Poster design – Season Tickets Save Time (1928)

In 1924 he gained recognition for the murals he painted for the British Empire Exhibition. He created illustrations for books written by his father and in addition began portrait painting and designed a series of large posters promoting British and Empire products and places. Among his poster designs were 27 for London Transport, many of which were influenced by his interest in Cubism, such as 'Kew Gardens' (1928) and 'The Tower of London' (1927), and Futurism, as shown in his design 'Save Time – Be on Your Way with a Season Ticket' (1928) and 'Season Tickets Save Time' (1928). As a poster artist for Shell Petroleum he took part in the Modern Pictorial Advertising exhibition held at the New Burlington Galleries in London in 1931. In addition, Gardiner designed posters for the Empire Marketing Board (1926–33).
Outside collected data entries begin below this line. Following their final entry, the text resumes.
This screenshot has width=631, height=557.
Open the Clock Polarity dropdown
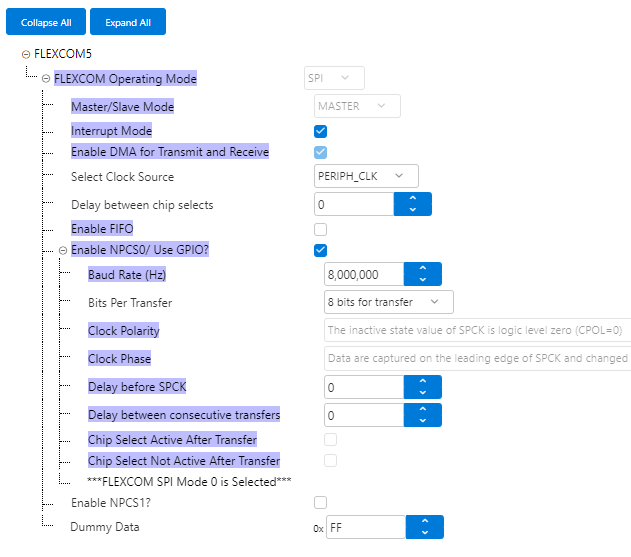click(x=478, y=330)
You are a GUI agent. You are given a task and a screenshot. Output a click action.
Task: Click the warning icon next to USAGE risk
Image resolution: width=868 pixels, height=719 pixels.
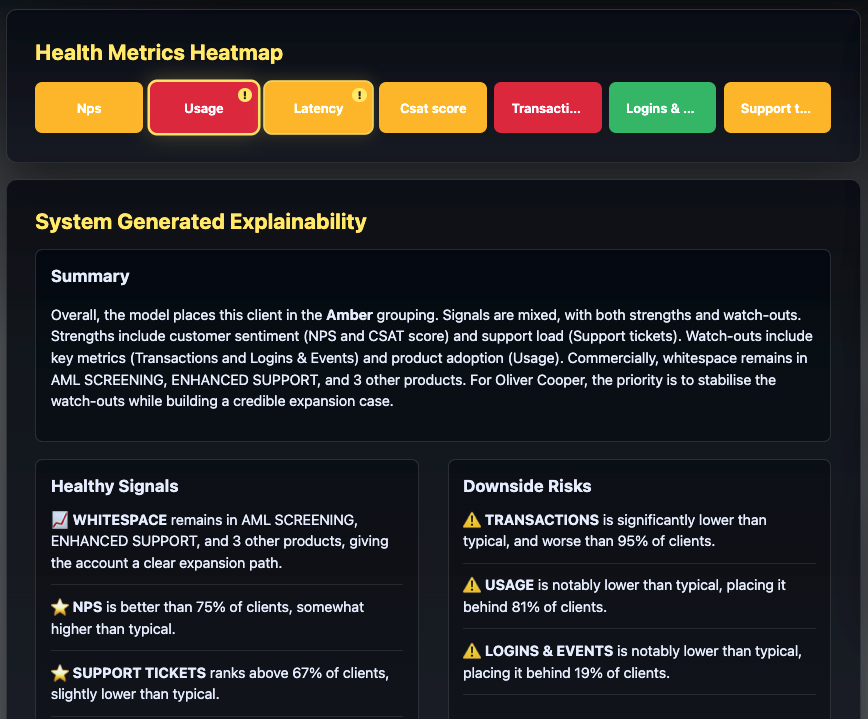[x=470, y=585]
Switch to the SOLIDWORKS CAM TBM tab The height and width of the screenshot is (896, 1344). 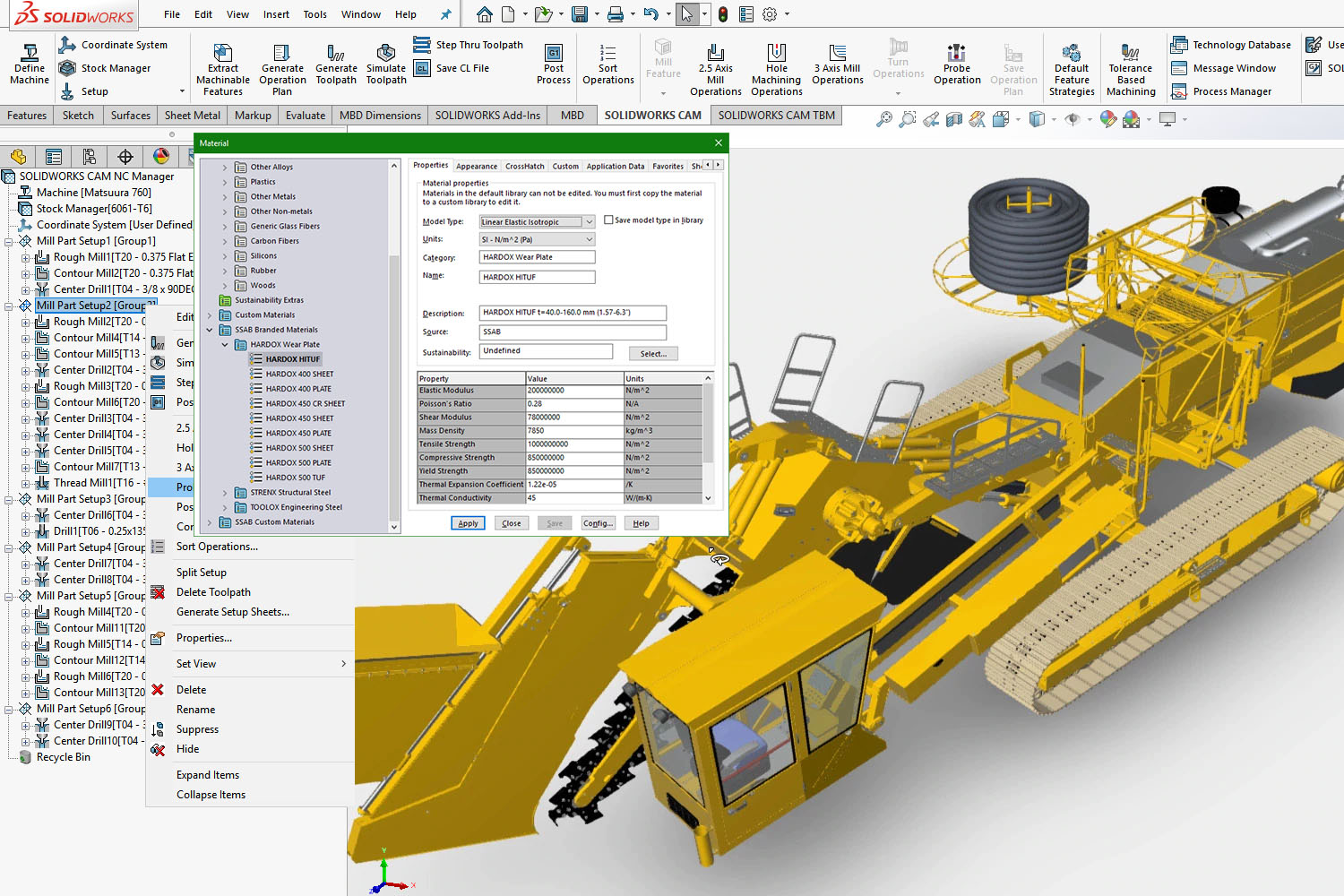point(776,115)
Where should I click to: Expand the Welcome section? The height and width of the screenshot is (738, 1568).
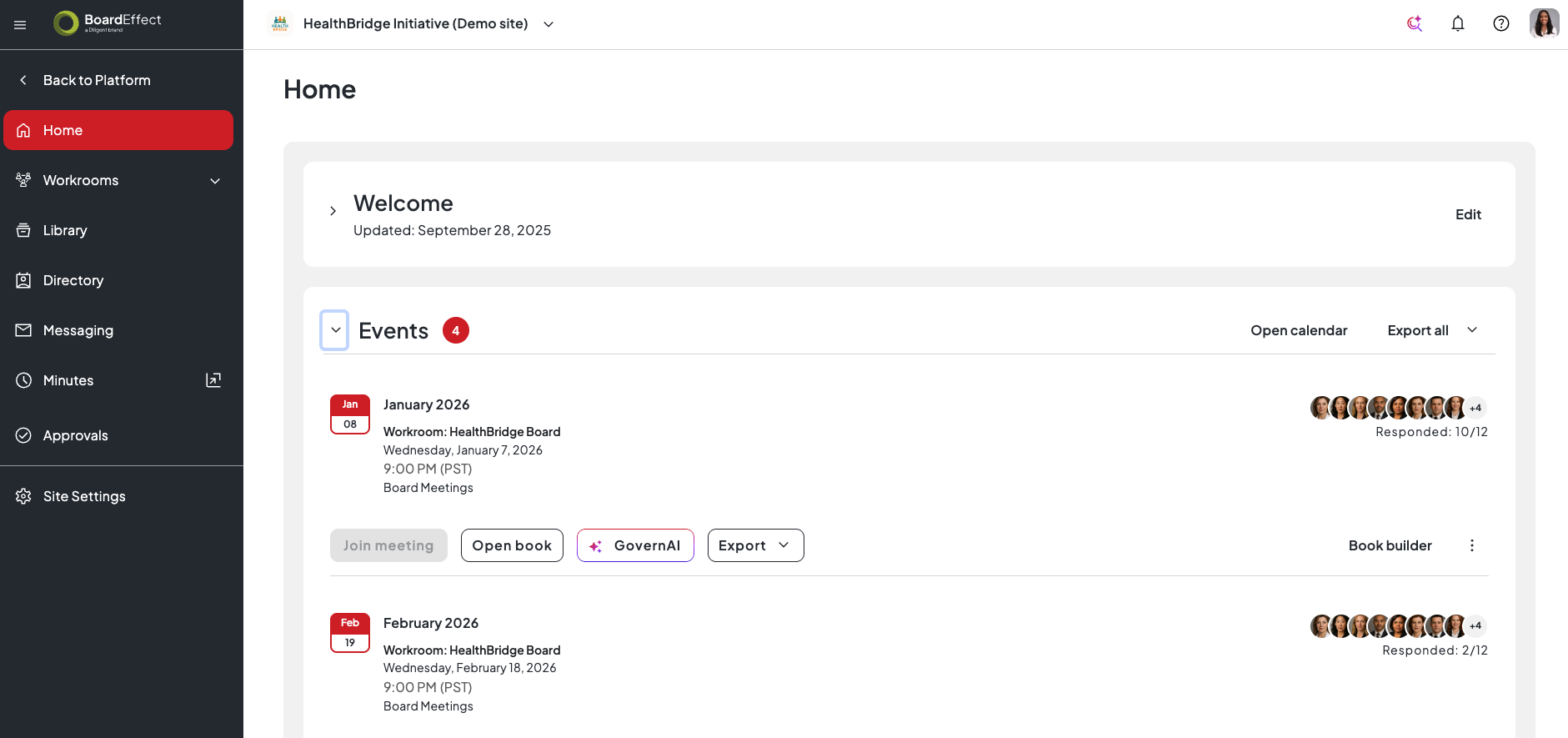[x=333, y=211]

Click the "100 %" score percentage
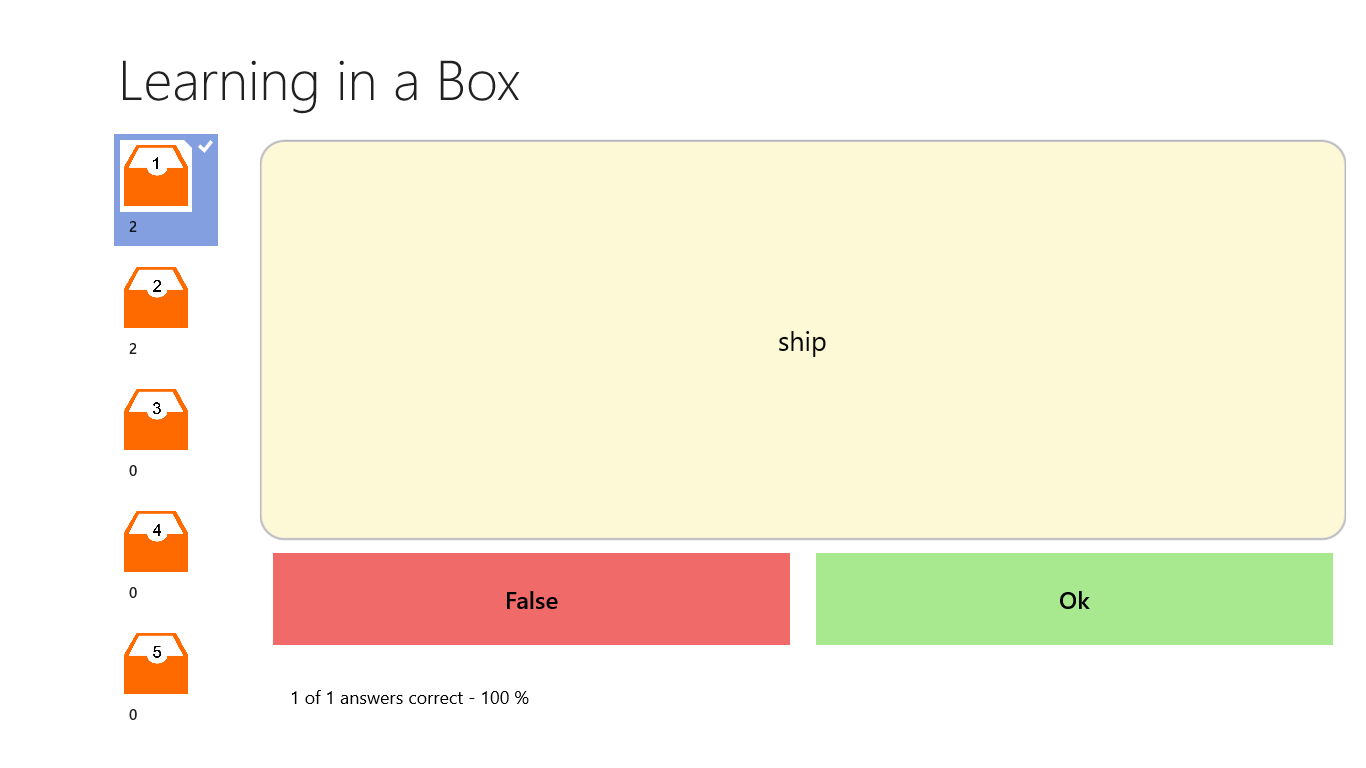pos(505,698)
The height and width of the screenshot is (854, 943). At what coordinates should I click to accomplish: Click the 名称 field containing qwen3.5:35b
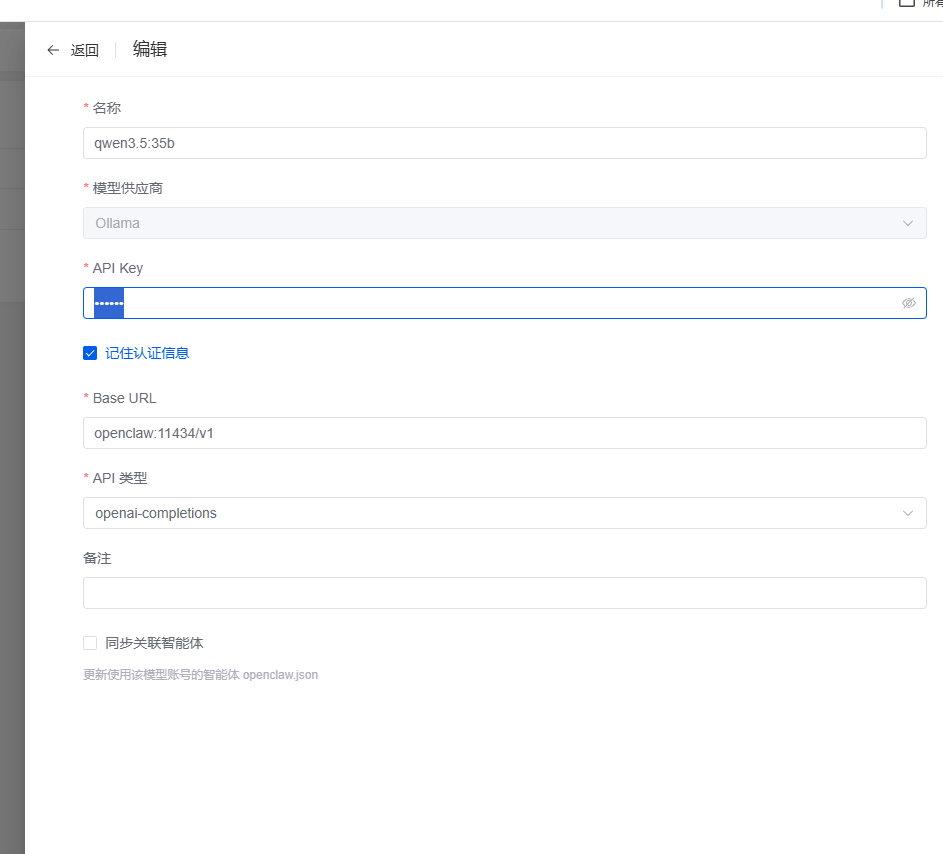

In the years of World War II Gardiner collaborated on the décor and design of the British Restaurants for the Ministry of Food. In his later years he became interested in watercolour painting and small oil landscapes. The Arts Council of Great Britain held a posthumous exhibition of his work in 1963. His pupils including the painter Carel Weight and the designer and typographer Charles Hasler.

==Personal life==
In 1920 he married Lilian Adelaide Lancaster (1888–1973), an artist and a pupil of Walter Sickert. With her he had two sons, the academic philosopher Patrick Gardiner and the writer and architect Stephen Gardiner.

Clive Gardiner died at St. Stephen's Hospital in Chelsea in 1960. He left an estate valued at £20789 12s. 8d.